Comme les paysans, nous mettons en œuvre une agriculture nourricière, respectueuse de la nature et de ses cycles, des écosystèmes, de la vie des sols, de la biodiversité. Les stratégies d’adaptation et d’innovation font partie de l’ADN paysan, car l’agriculture paysanne est en lutte permanente pour sa survie en milieu économique hostile (les fameux marchés auto-régulés). Les CDLT vont pousser jusqu’au bout la logique d’innovation via une co-construction des savoirs entre producteurs-citoyens et scientifiques. Face aux mécanismes de « verrouillage » politiques et institutionnels qui entravent la nécessaire transformation des pratiques agricoles, la combinaison de diverses innovations sociales, organisationnelles, techniques qui émergent depuis plusieurs années semble en effet constituer une voie prometteuse pour faciliter et accélérer la Transition.
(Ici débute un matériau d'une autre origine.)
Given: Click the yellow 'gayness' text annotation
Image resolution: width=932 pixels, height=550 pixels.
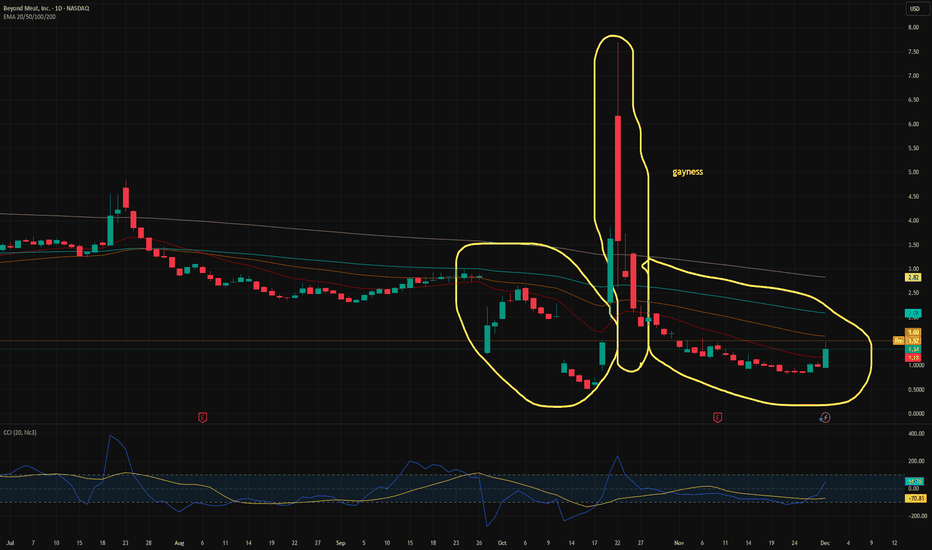Looking at the screenshot, I should pos(687,172).
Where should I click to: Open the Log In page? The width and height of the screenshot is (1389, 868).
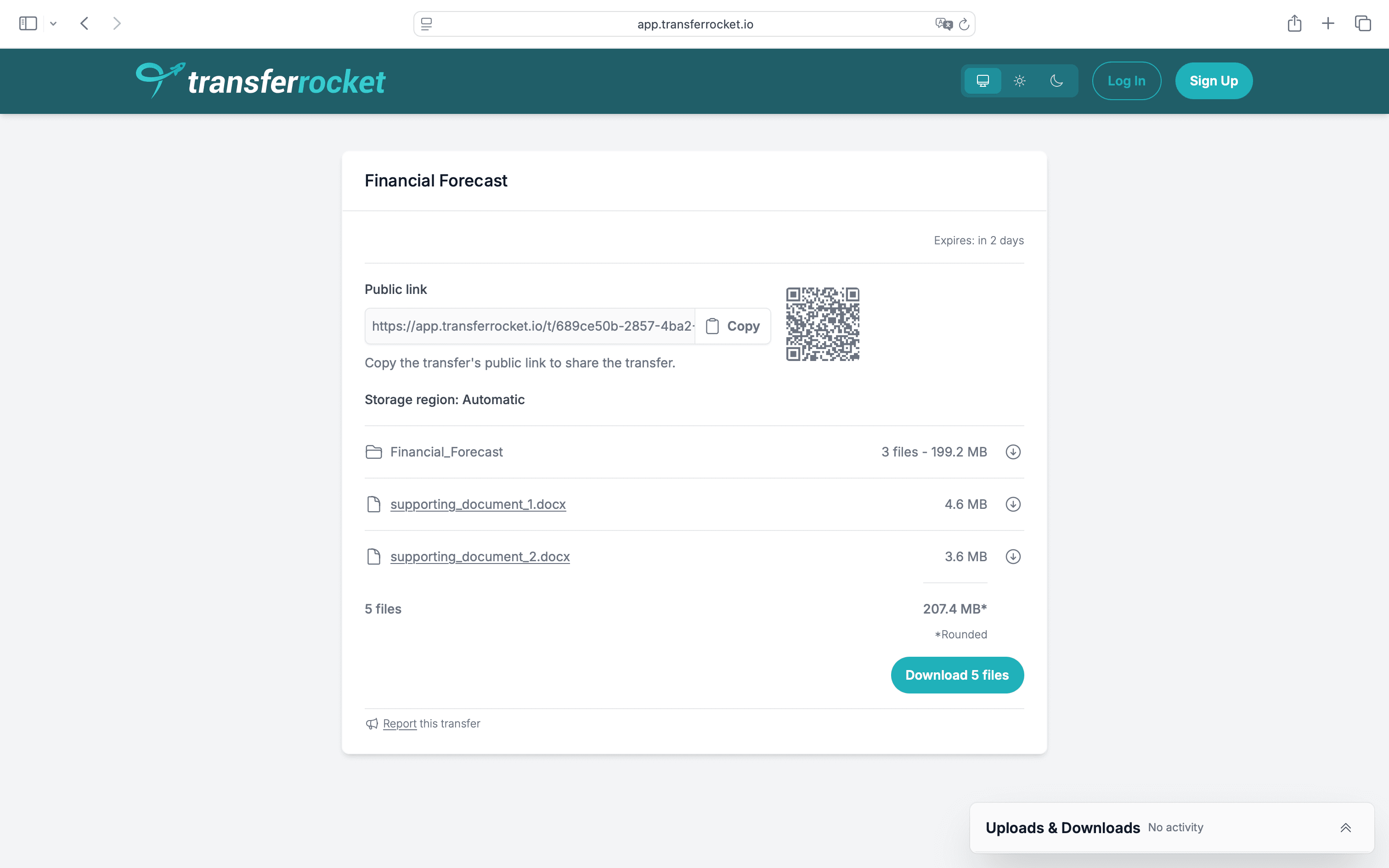click(x=1126, y=80)
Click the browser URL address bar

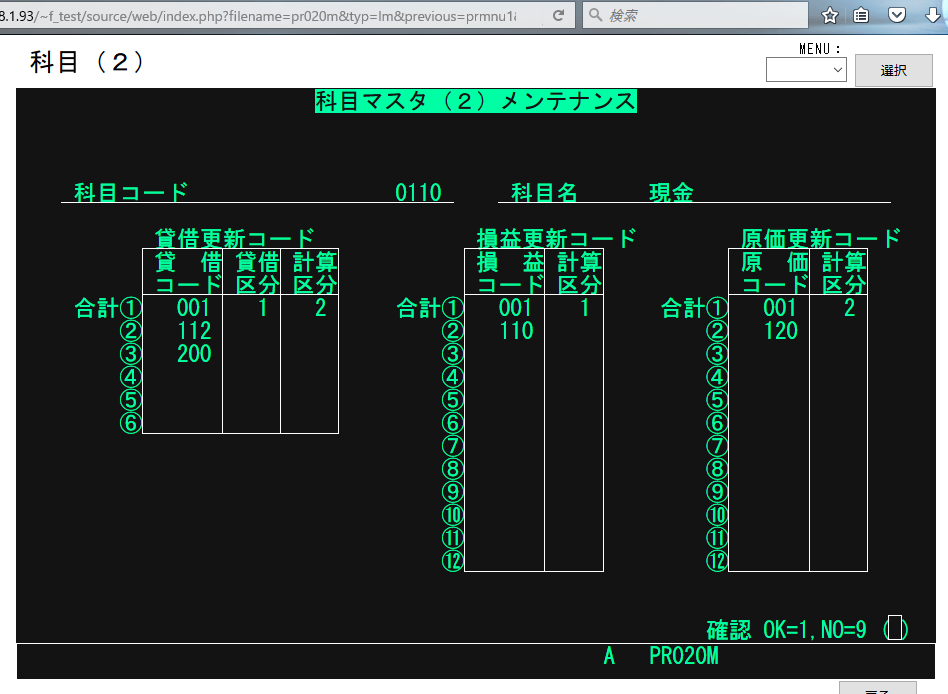tap(270, 15)
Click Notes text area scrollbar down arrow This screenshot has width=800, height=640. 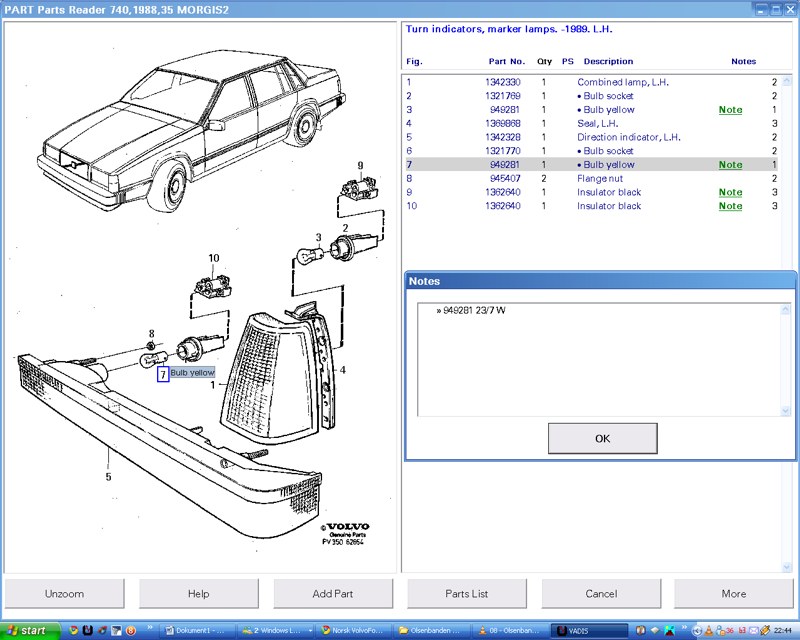785,410
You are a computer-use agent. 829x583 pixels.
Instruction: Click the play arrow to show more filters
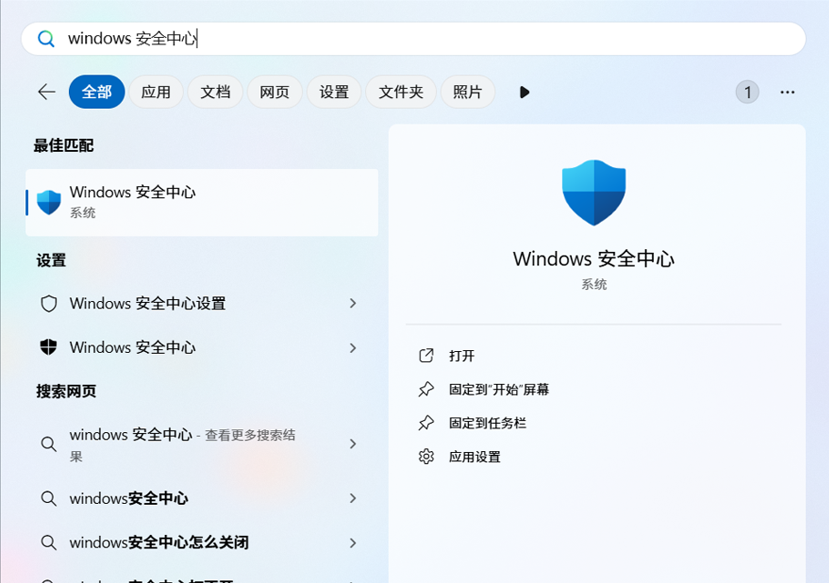524,92
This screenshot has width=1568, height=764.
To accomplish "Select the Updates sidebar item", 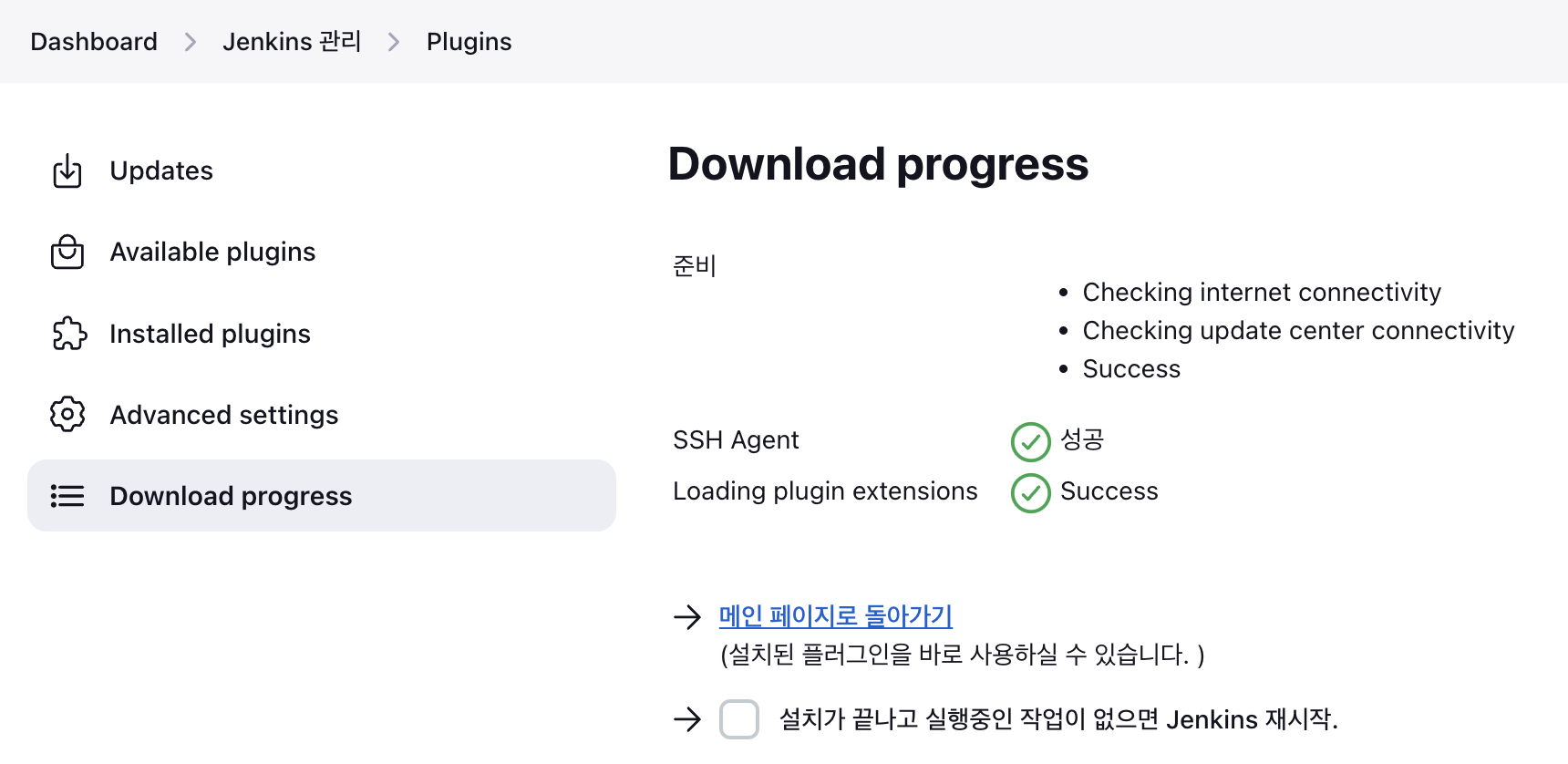I will pos(161,170).
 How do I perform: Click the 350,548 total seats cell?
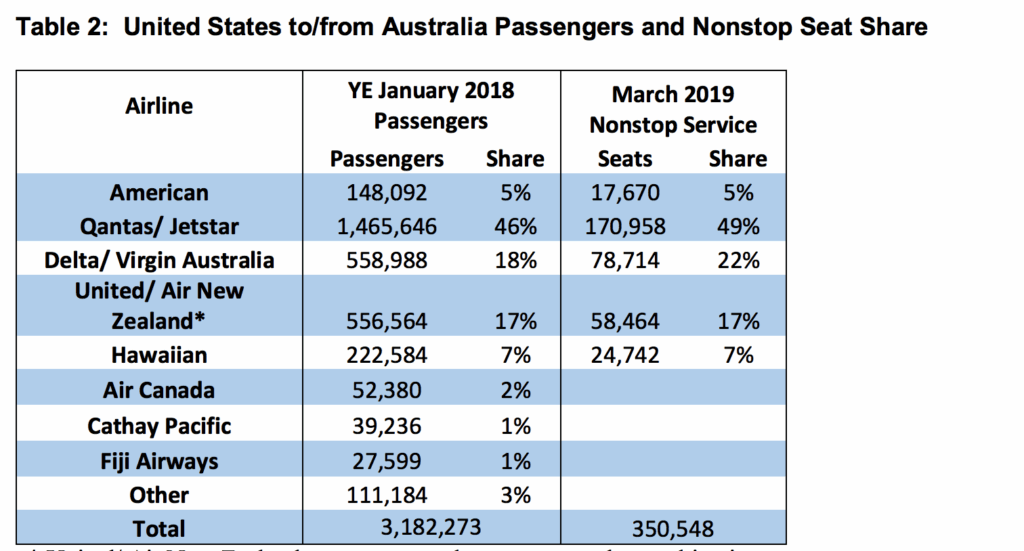672,527
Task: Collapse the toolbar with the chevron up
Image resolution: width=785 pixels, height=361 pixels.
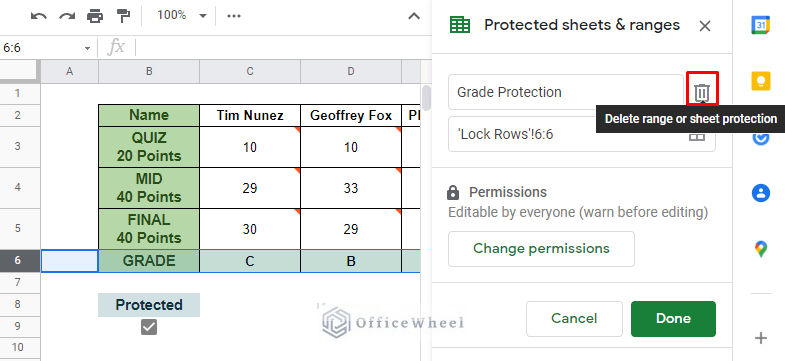Action: point(414,16)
Dans cette veine, notre coopérative va en effet tenter de mettre en œuvre des pratiques innovantes en matières d’accès à la terre, de modalités de financement, de modèles agro-économiques, d’organisation plus collective du travail, de gouvernance démocratique, de création de lien entre les nouveaux producteurs non-issus du monde agricole (NIMAculteurs) et agriculteurs en place, de soutien à l’écologisation de l’agriculture conventionnelle, ainsi qu’en matière de stratégie d’essaimage.

Les alliances avec le monde de la recherche seront par ailleurs décisives, non seulement pour adapter l’appui à l’agriculture au contexte local mais, plus encore, pour faciliter les transferts et échanges entre les producteurs et scientifiques, pour créer de nouveaux savoirs de manière transdisciplinaire, et pour disséminer les innovations émancipatrices.

C’est pourquoi, en parallèle de nos activités de production, un pôle « recherche » de la coopérative travaille à l’amélioration, à la validation et à la légitimation de nos modèles économique, agricole et organisationnel. En 2014, une recherche-action menée par l’asbl GREOA a notamment permis de définir un premier modèle de production expérimental, en collaboration avec la Boutique des Sciences de l’UCL et l’asbl Barricade. Par ailleurs, un projet de thèse en agronomie vise à créer un outil de modélisation pour la conception, la gestion et l’évaluation dynamique des micro-fermes modulables des CDLT. Cet outil devra traduire en références les innovations techniques, économiques, sociales et organisationnelles dans lesquelles l’agriculture des micro-fermes innovantes est appelée à se développer. La thèse visera également à étudier comment ces innovations sont susceptibles de s’articuler entre elles, mais également avec les savoirs scientifiques agronomiques les plus pointus, pour créer des micro-fermes durables et duplicables/modulables selon les priorités des acteurs et le contexte.